Risk rises with difficulties in sleep initiation and maintenance, feeling of nonrestorative sleep
MONDAY, Oct. 24 (HealthDay News) -- Insomnia symptoms are associated with a moderate increase in the risk of acute myocardial infarction (AMI), according to a study published online Oct. 24 in Circulation.
Lars E. Laugsand, M.D., from the Norwegian University of Science and Technology in Trondheim, and colleagues investigated the association between insomnia and the risk of AMI in a cohort of 52,610 men and women who completed a questionnaire on insomnia. The participants were followed up for 11.4 years, during which time 2,368 incident AMIs occurred. The association of insomnia symptoms with AMI risk was assessed following adjustment for age, gender, marital status, education, shift work, blood pressure, lipids, diabetes mellitus, body mass index, physical activity, smoking, and alcohol consumption.

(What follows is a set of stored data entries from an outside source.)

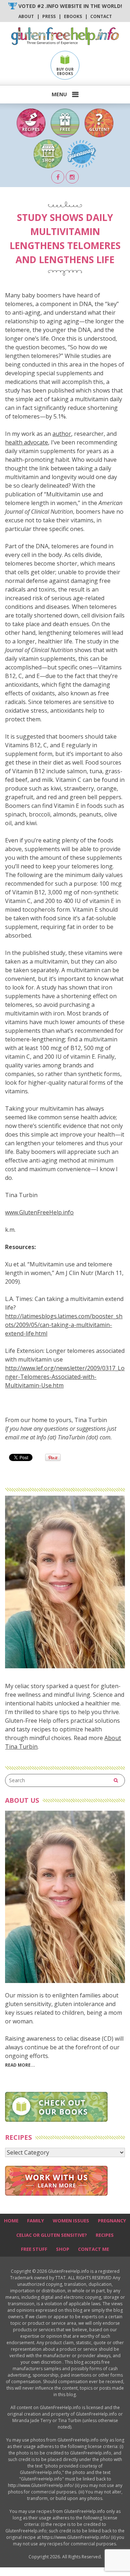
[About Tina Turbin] (65, 1666)
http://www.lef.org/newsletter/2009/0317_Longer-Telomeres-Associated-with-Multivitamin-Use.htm (65, 1376)
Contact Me (93, 2249)
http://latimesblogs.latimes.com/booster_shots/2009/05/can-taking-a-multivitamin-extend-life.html (63, 1324)
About (26, 16)
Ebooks (73, 16)
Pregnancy (112, 2220)
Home (11, 2220)
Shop (62, 2249)
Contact (101, 16)
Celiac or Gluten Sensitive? (51, 2235)
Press (49, 16)
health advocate (26, 442)
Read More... (20, 2065)
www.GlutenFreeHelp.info (39, 1212)
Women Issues (71, 2220)
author (61, 434)
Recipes (105, 2235)
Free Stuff (34, 2249)
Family (35, 2220)
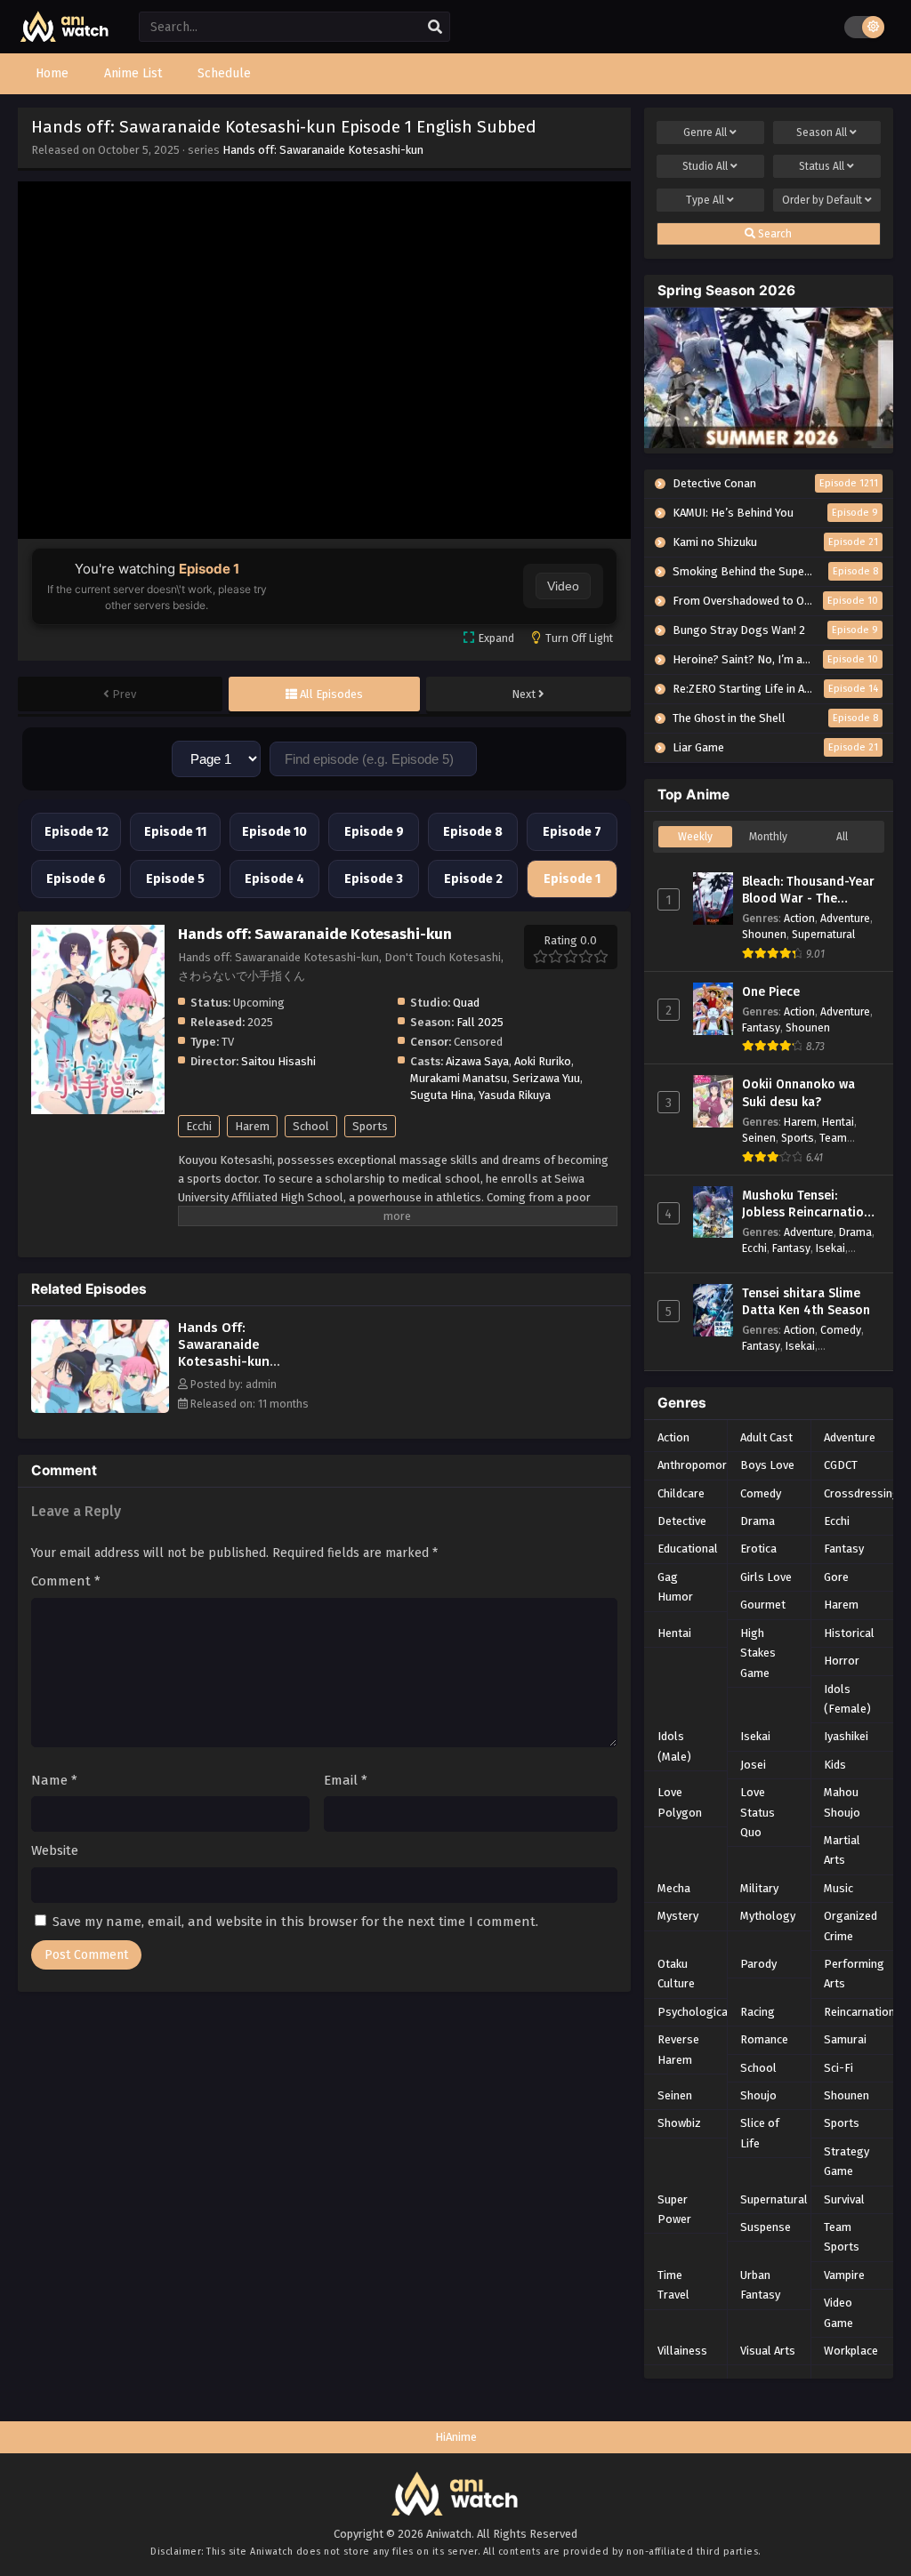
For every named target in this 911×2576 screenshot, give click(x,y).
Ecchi (199, 1126)
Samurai (845, 2039)
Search (773, 234)
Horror (841, 1660)
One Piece (771, 991)
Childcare (681, 1493)
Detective (681, 1521)
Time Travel (673, 2284)
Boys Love (767, 1465)
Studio (705, 166)
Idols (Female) (847, 1698)
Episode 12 (76, 831)
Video (563, 586)
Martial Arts (842, 1850)
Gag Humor (675, 1586)
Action (799, 918)
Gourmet (763, 1604)
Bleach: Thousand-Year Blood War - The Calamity (808, 891)
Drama (855, 1232)
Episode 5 (175, 879)
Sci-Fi (838, 2067)
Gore (836, 1577)
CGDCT (841, 1465)
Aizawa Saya (477, 1061)
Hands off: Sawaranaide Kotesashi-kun (322, 149)
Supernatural (823, 934)
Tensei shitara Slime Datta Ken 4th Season (806, 1302)
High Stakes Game (758, 1653)
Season (821, 132)
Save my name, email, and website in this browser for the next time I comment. (295, 1922)
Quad (466, 1002)
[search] (435, 28)
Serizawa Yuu (546, 1078)
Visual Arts (767, 2350)
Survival (844, 2199)
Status (821, 166)
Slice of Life (759, 2132)
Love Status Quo (757, 1812)
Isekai (830, 1248)
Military (759, 1888)
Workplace (851, 2350)
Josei (753, 1764)
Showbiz (679, 2123)
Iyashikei (846, 1736)
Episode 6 (76, 879)
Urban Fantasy (760, 2284)
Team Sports (841, 2236)
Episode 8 (473, 831)
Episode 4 (274, 879)
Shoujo (758, 2095)
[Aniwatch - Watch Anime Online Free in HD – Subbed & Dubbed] (65, 37)
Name (54, 1780)
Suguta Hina (441, 1095)
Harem (252, 1126)
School (311, 1126)
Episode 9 (374, 831)
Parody (758, 1963)
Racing (757, 2011)
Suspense (765, 2227)
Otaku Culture (676, 1973)
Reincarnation (859, 2011)
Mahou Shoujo (842, 1802)
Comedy (840, 1329)
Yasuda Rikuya (515, 1095)
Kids (835, 1764)
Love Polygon (679, 1802)
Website (54, 1850)
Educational (687, 1548)
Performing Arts (854, 1973)
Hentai (838, 1121)
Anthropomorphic (702, 1465)
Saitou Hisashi (278, 1061)
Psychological (694, 2011)
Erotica (758, 1548)
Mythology (767, 1915)
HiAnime (456, 2437)
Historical (849, 1633)
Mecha (673, 1888)
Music (838, 1888)
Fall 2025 (480, 1022)
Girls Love (766, 1577)
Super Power (674, 2209)
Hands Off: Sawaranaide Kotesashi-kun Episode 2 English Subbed (232, 1361)
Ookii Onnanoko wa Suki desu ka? (798, 1093)
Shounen (764, 934)
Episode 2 (473, 879)
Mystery (677, 1915)
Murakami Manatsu (458, 1078)
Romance (764, 2039)
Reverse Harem (678, 2049)
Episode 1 (572, 879)
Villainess (682, 2350)
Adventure (845, 918)
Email (345, 1780)
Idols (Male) (674, 1745)
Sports (370, 1126)
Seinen (759, 1137)
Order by (822, 200)
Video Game (838, 2312)
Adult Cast (766, 1437)
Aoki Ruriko (542, 1061)
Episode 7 (572, 831)
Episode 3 (373, 879)
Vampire (844, 2275)
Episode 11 (175, 831)
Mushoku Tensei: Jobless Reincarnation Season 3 (806, 1205)
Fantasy (761, 1027)
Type (705, 200)
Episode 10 (274, 831)
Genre (705, 132)
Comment (66, 1581)
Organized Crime (850, 1925)
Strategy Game (846, 2161)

The investigators found that, compared to those who never experienced sleep difficulties, the risk of AMI was moderately increased for those with difficulty initiating sleep almost every night (hazard ratio [HR], 1.45), for those with difficulty maintaining sleep almost every night (HR, 1.30), and for those with a feeling of nonrestorative sleep more than once a week (HR, 1.27), after multivariable adjustments. There was a significant, dose-dependent association between the number of symptoms and AMI risk when the symptoms were combined. Use of alternative multivariable models and sensitivity analyses indicated the results were robust, particularly regarding trouble initiating sleep.
"Insomnia is associated with a moderately increased risk for AMI," the authors write. "Evaluation of insomnia might provide additional information in clinical risk assessment that could be useful in cardiovascular prevention."